Genetius

The study demonstrates that the NLR receptor Roq1 in Nicotiana benthamiana can recognize the effector HopAG1, in addition to the previously known XopQ/HopQ1/RipB family, leading to reduced bacterial growth. Co‑immunoprecipitation and structural analyses suggest HopAG1’s Nudix domain interacts with the same receptor interface as XopQ, implying Roq1 may detect multiple effector families.

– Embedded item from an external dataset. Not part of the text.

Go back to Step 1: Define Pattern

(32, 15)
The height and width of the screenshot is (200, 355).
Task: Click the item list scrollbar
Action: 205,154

The authors present PIVOT, a single‑cell screening platform that combines viral superinfection exclusion and a surface phenotypic marker to enable pooled library delivery and isolation of individual plant cells. Using Nicotiana benthamiana as a heterologous host, they screened an Arabidopsis ORF library and identified known and novel regulators of cytokinin signaling, demonstrating the method’s potential for high‑throughput functional genetics across plants.

Infiltration of Nicotiana benthamiana leaves with certain nopaline-type Agrobacterium tumefaciens strains containing a trans‑zeatin synthase (tzs) gene triggers extremely dense, localized glandular trichome formation within 15 days. The effect is attributed to bacterial production of the cytokinin trans‑zeatin, providing a simple method to dramatically increase trichome density for comparative biological studies.

Agrobacterium tumefaciens strain GV3101 carrying the pMP90 Ti plasmid induces de novo capitate glandular trichome formation and increased acyl‑sugar production in Nicotiana benthamiana leaves, an effect linked to the trans‑zeatin synthase (tzs) gene and cytokinin activity. Other strains lacking tzs do not trigger this response, highlighting that agroinfiltration can have developmental side‑effects and that multiple strains should be evaluated for transient assays.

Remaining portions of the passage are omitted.